Whether it is printing shops in Maine or traffic jams in California, VOC control has been a problem throughout the country. One metropolitan area in the Midwest needed assistance with VOC control. A major company manufactured steel tubes in sizes from 2 × 2 to 16 × 16 feet. The tubes were used in building steel support structures.
Usually the steel structures would be visible after the building project was completed. This was acceptable, except that steel tubes tend to rust quickly unless they are coated before they are shipped to the jobsite. Oil applied to the steel prevents rusting, but it also prevents paint from adhering to the structure after it is erected.
The steel tubing company concluded that the best way to resolve the problem was to paint the steel tubes before they left the facility. To make this affordable, the coating needed to dry to the touch quickly rather than needing to cure in an oven because of the speed at which the tubes were produced. The coating that met these requirements contained volatile solvents that flashed off quickly. Each gallon of coating contained in excess of 90% VOCs.
Because the company was in a metropolitan area of EPA Region 5, and it produced more than 100 tons of VOCs per year, a control system had to be installed that would reduce the emissions by at least 81% overall. The affordable technology was a thermal recuperative oxidizer that would incinerate the VOCs emitted from the paint booth exhaust as well as the dryer section.
As production increased and additional lines were added, another thermal recuperative oxidizer was needed. However, production was reaching levels that produced VOCs in excess of the manufacturer's EPA permit even though the process exhaust was incinerated through the oxidizers. This is when a 100% capture (a permanent total enclosure) was introduced that by definition would collect all of the VOCs produced and direct them to the oxidizers for incineration. The enclosures for the three coating lines captured 100% of VOCs. Now the overall capture and destruction efficiency achieved 99%. This allowed production to increase and still remain less than the EPA permit requirements.

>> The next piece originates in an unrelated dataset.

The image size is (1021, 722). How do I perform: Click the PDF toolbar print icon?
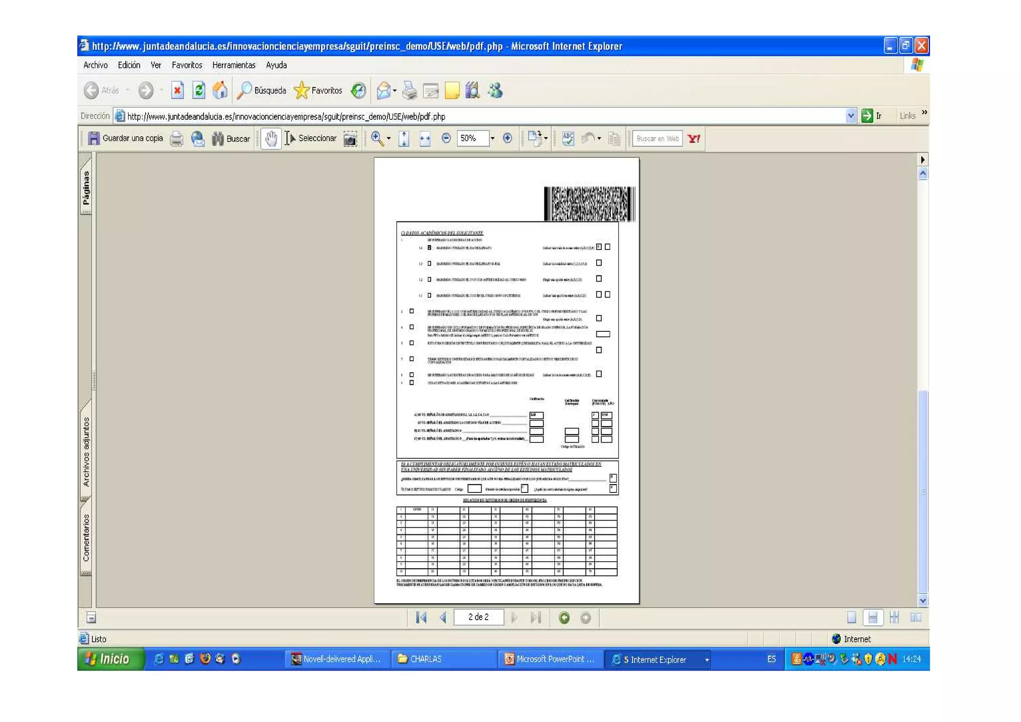click(176, 139)
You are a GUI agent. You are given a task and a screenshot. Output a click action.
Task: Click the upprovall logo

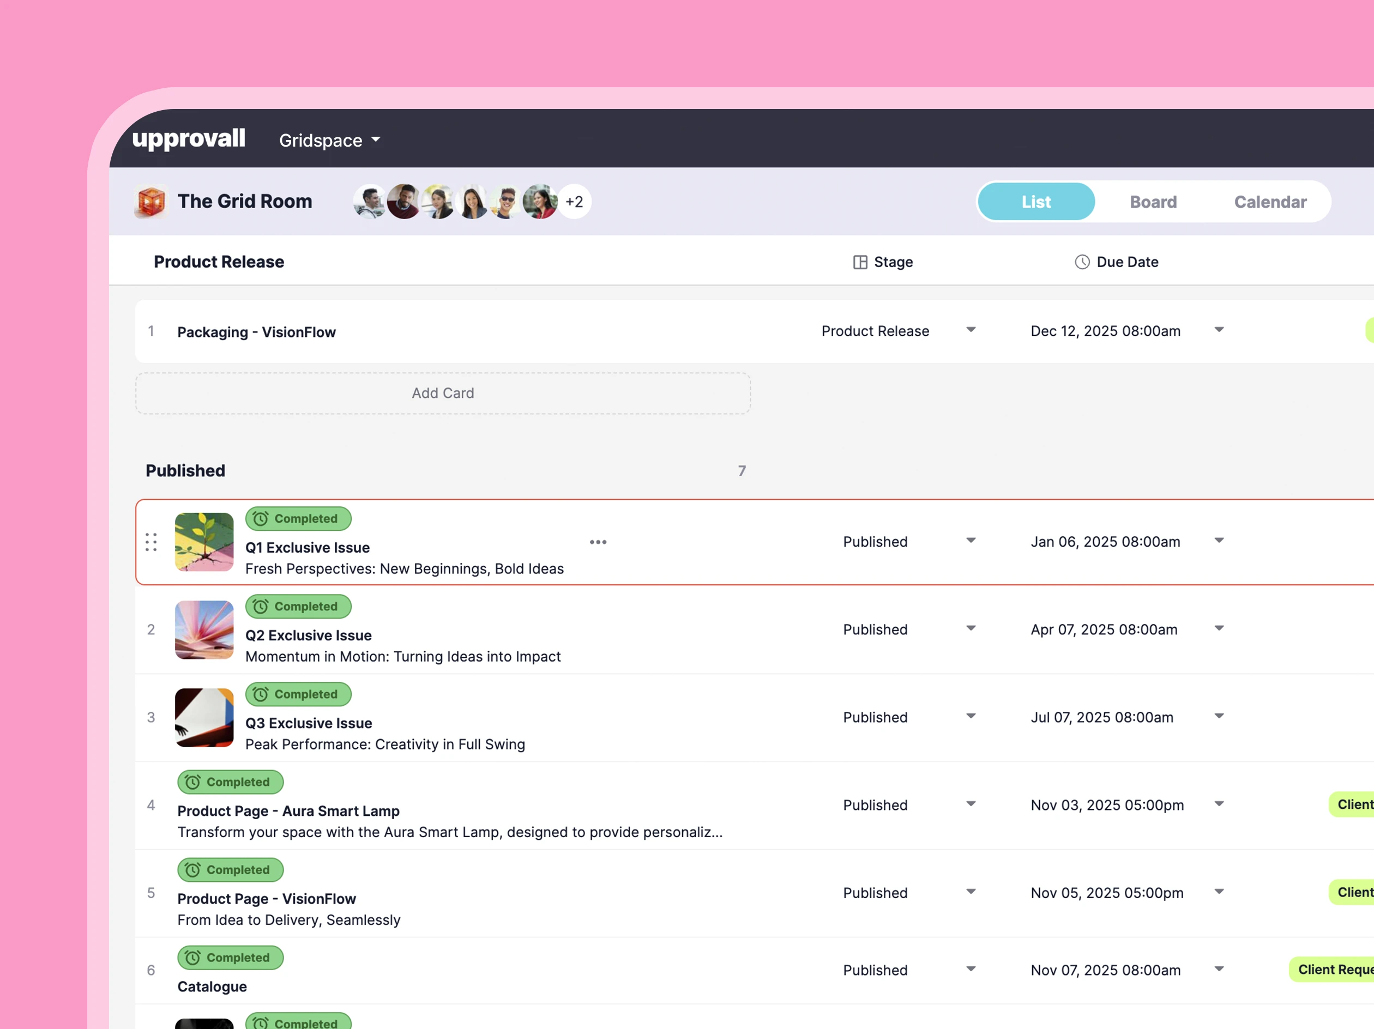(x=188, y=139)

However, a new problem developed: operating costs were affecting overall profits. Since production had reached three shifts, seven days per week, the electrical power and natural gas consumed by the oxidizer exceeded $500,000 per year. The company looked at changing to waterborne solvents so the oxidizers could be eliminated. However, heat would need to be introduced to dry the waterborne coating. The company worried that this could affect the coating and subsequently the quality of the final product could not be maintained.

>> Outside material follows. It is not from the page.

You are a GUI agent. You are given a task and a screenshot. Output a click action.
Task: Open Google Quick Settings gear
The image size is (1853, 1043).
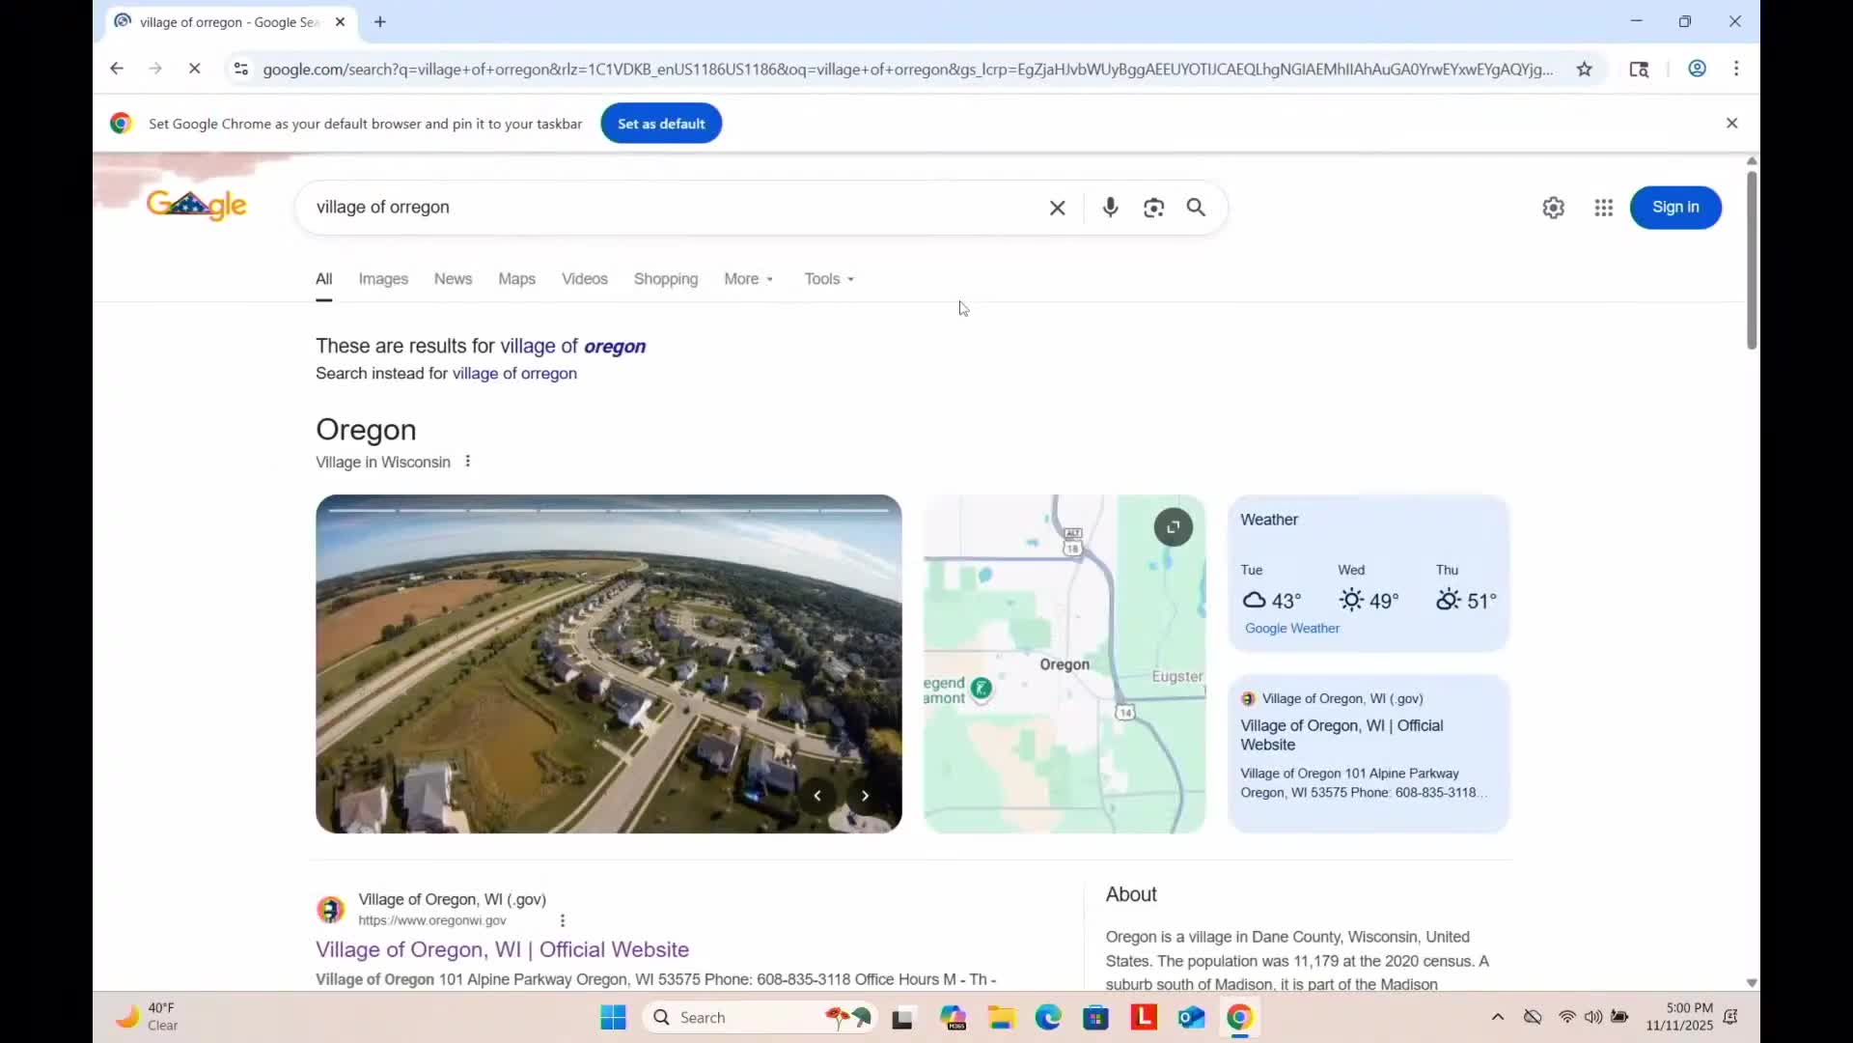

Next, the company installed a new incinerator technology, regenerative thermal oxidation. The thermal efficiency of this type of system is 95%, and the pressure drop through the unit is about half that of the existing units. When it originally purchased the existing thermal recuperative oxidizing systems, the regenerative thermal oxidizers were not an affordable technology. Several years later, regenerative thermal oxidation became affordable.

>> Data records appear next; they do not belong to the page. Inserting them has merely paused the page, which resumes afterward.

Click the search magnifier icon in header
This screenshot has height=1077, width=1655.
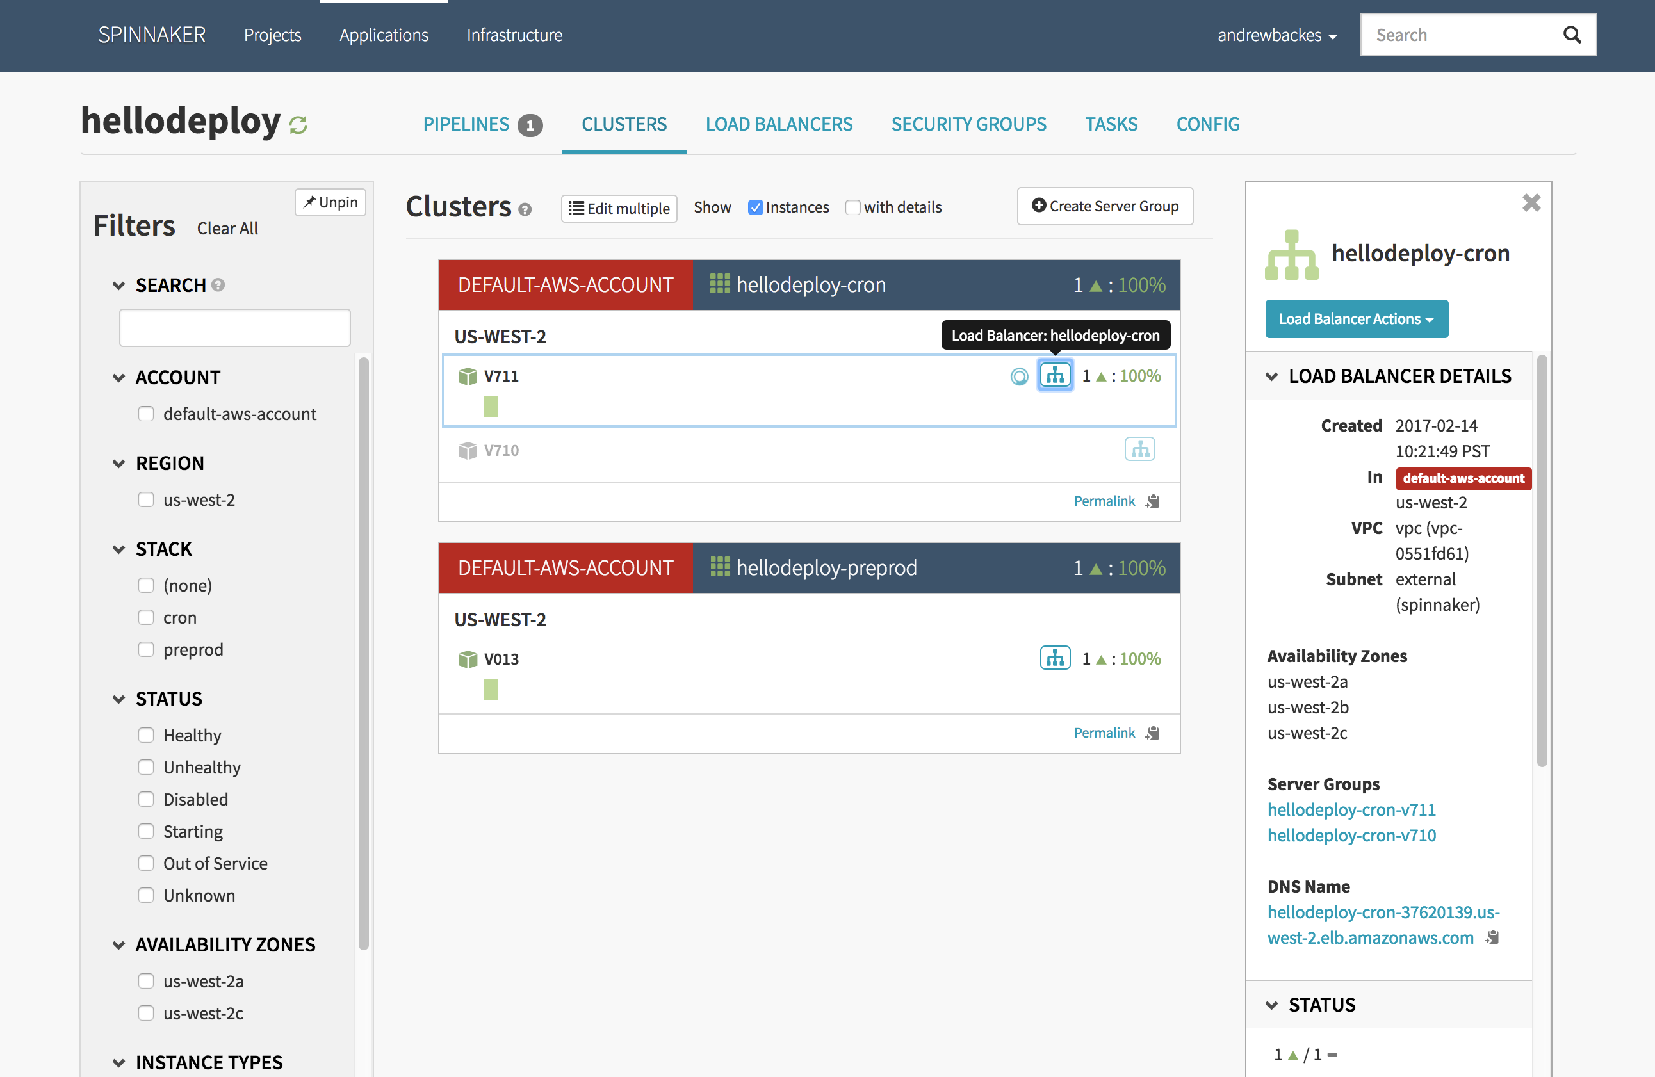[1572, 35]
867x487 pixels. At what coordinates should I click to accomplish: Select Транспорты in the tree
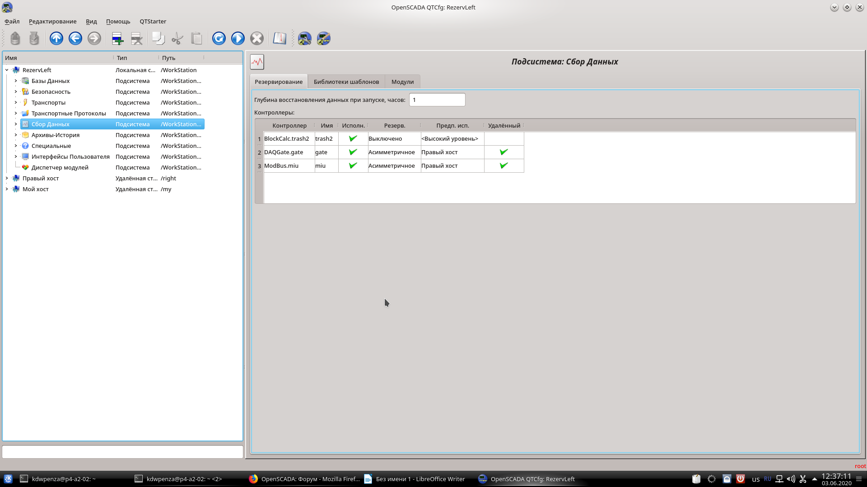pyautogui.click(x=48, y=102)
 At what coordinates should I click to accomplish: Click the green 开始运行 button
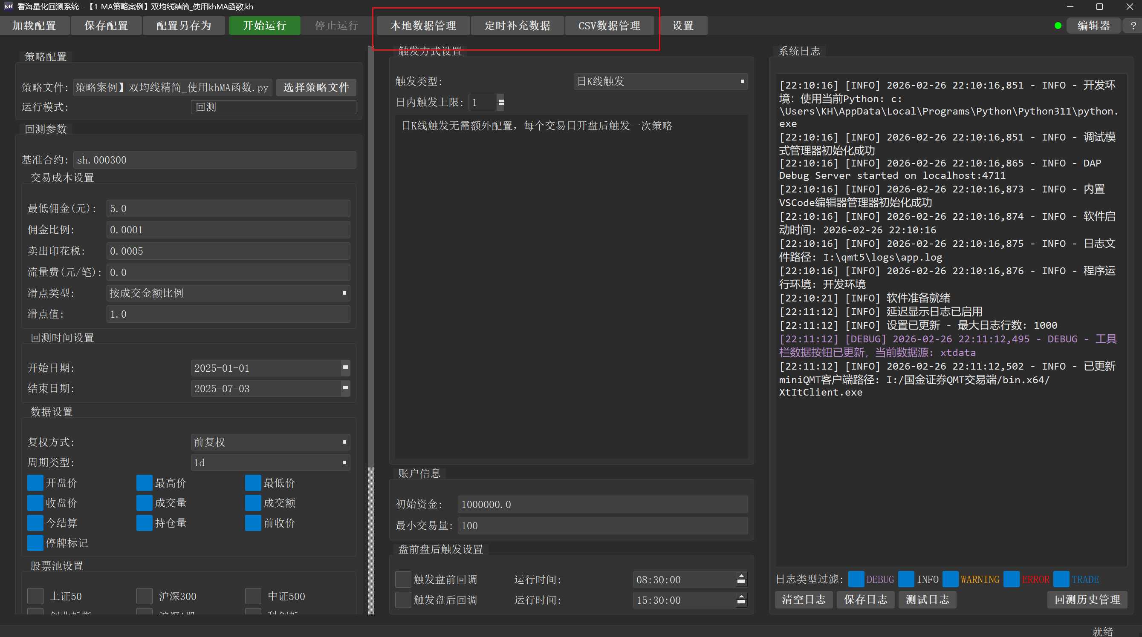265,26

The older units needed some repairs, so a cost comparison was made that indicated that it would be less costly to replace the existing units with regenerative thermal oxidation units. Operating cost savings for a 35,000-scfm system would be $400,000. When combined with the savings realized by not doing the repairs, the company achieved a one-year payback. Every year thereafter it saved $400,000.
Because of the regenerative thermal oxidation technology, it was able to continue using the solvent-borne coating and maintain product quality.